でもよくよく見て見ると俺ではないとこに視線が注目していた。
ふと、横を見ると、深くフードを被った顔の見えない子が立っていた。
身長から見てまだ子供だろう。
そいつはスタスタと中に入っていき受付に向かっていった。
見たことも無い子供によくわからない状況、俺は困惑していたので近くに座っている奴に話を聞いてみた。
「なぁ、今日は朝からどうしちまったんだ?」
「ん?おまえさん、知らないのかい?」
「何がだ。」
「ほれ、これを見な。」
そう言って渡されたのは、今朝の新聞だった。
「あそこの無法地帯で事件なんて日常茶飯事じゃねえのか?」
「今回はそうもいかないみてえでな、無差別だったらしいんだ。」
「あぁ、それもその殺害方法がこれまた酷くてな、どうやら吹き飛ばされたらしいんだ。」
「それであそこの子供と何の関係が?」
「んぁ?んなもん分かるだろう。あの格好、汚れた服装と顔の見えないフード、見るからに怪しいじゃねえかよ。」
「そうか...。」
俺はチップをテーブルに置き酒場に向かった。
「おい、ルーガス、いつものを一杯。」
「あいよ、いつも言ってるがルーガスと呼ぶな。ここではマスターだ。」
白髪の男はめんどくさそうに飲み物を持ってきた。
渡された飲み物をちびちびと飲みながら雑談をした。
「ルーガス、これを見てどう思う?」
「はぁ、もういい。そうだな、醜いとでも言っておこうかな。」
「そうか、俺はかわいそうだな、と思った。」
「似たようなもんだろ。あの子供も濡れ衣着せられてなぁ。」
「まだ出回っていないということでいいのか?」
「あぁ。もうちょい派手にやったって俺はいいと思うんだがな?」
「もうちょいしたらな、んじゃ。」
「あぁ。」
他愛もない雑談を交わし、受付に向かう。
「おはようございます。ゼントさん。」
「あぁ、おはよう。今日はなにか良い依頼は無いか?」
「そうですねぇ、ゼントさんレベルの依頼はそうそうないですからね。

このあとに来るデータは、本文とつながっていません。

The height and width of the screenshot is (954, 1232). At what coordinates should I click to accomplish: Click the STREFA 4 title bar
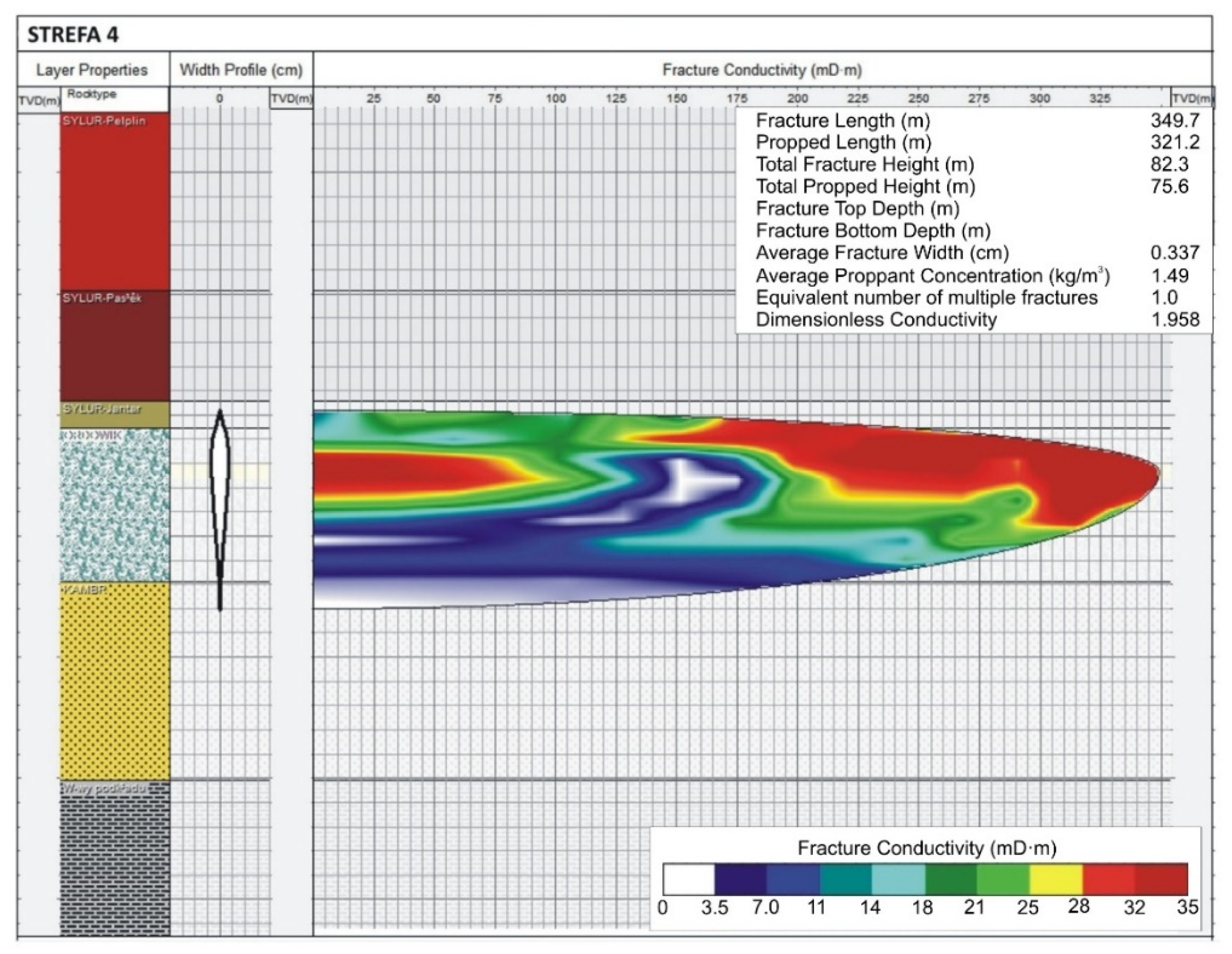tap(73, 35)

」
一応冒険者ギルド内では上位のランクに就いている。
「そうか、ではまた何かあったら。」
「あ、お待ちください。」
「ん。なんだ。」
「これは上位の冒険者さんの全員にお伝えしている情報なんですけど、いつかは分からないのですが、そう近いうちに魔族がこの街に襲いにくるとか。」
「ふむ、分かった。覚えておこう。では。」
街に魔族が襲いに来るのは何も珍しいことではない。
普通、食料と武器や自分たちに足りていない物を奪いに来るか、侵略をしに来たのかのどっちかだからな。

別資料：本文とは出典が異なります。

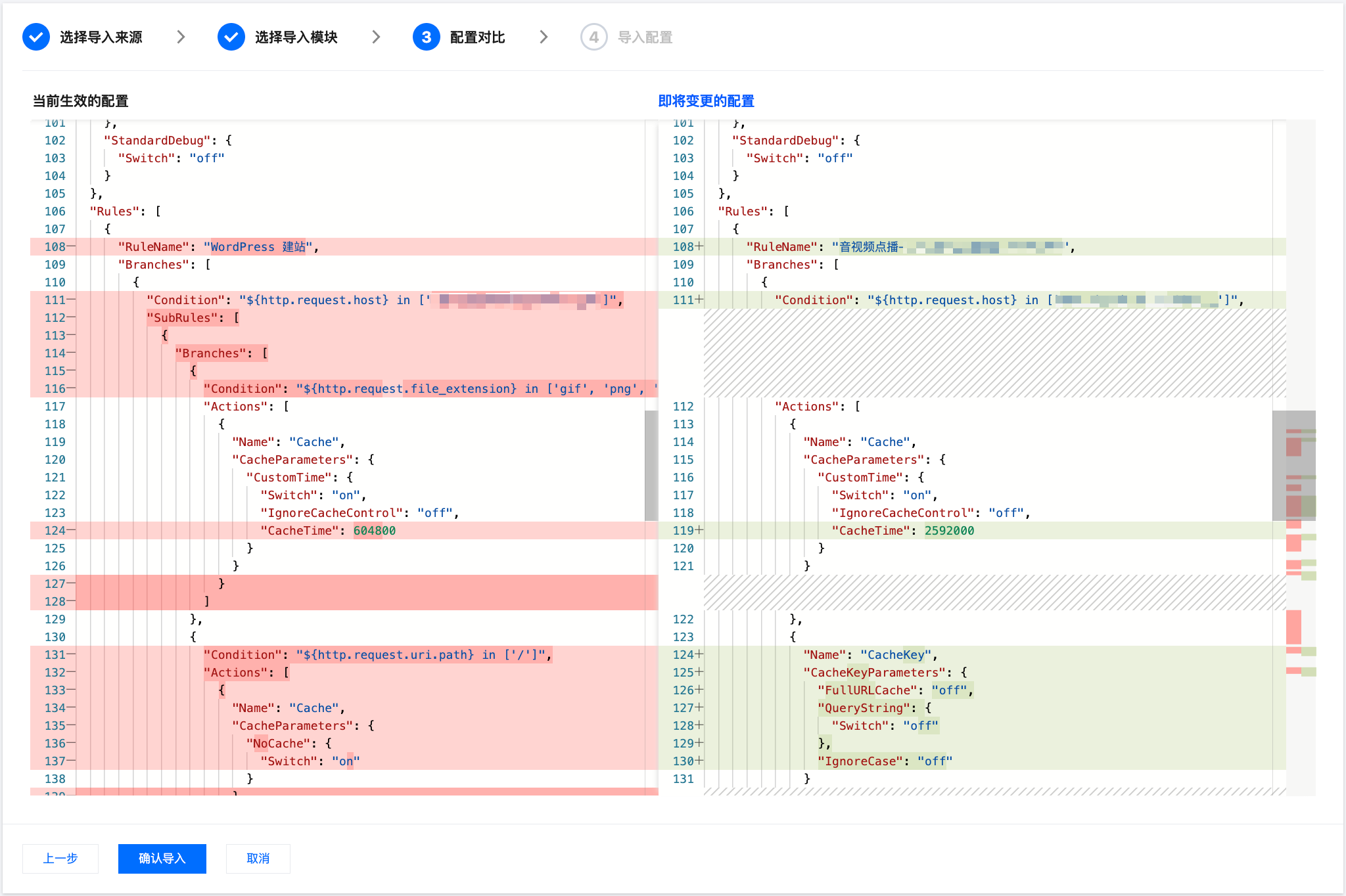
Task: Click the second step checkmark icon
Action: click(231, 37)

今日はもうやることがないので、近場のダンジョンに潜り素材でも集めるか。
どこの街や国、村の近くには単数、または複数のダンジョンがある。
ダンジョンが踏破されることはなかなか無いが、その区域によって近隣の冒険者ギルドが制限をかけている。例えばこの街の近くにある2つのダンジョンのうち1つは完全初心者向けのダンジョンで、主に冒険者になりたての者や力試しなど練習向きだ。

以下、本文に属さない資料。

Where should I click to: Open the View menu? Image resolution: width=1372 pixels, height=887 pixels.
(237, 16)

そしてもう1つのダンジョンは下位から上位まで潜れるようになっている。
上位はほぼ全層潜れるが、中位は半分ほど、下位は最初の2、3層までくらいだ。
ダンジョン近くには小屋が設置されていて、そこに水晶が置いてある。
そこに冒険者証をかざすと記録が保存される。
万が一、ダンジョン内で行方不明、遺体の回収などをする時用の物だ。
命が惜しいものだったら迷わずかざすだろうが、中には自分からスリルを求めるものや自信過剰なものなどさまざまだ。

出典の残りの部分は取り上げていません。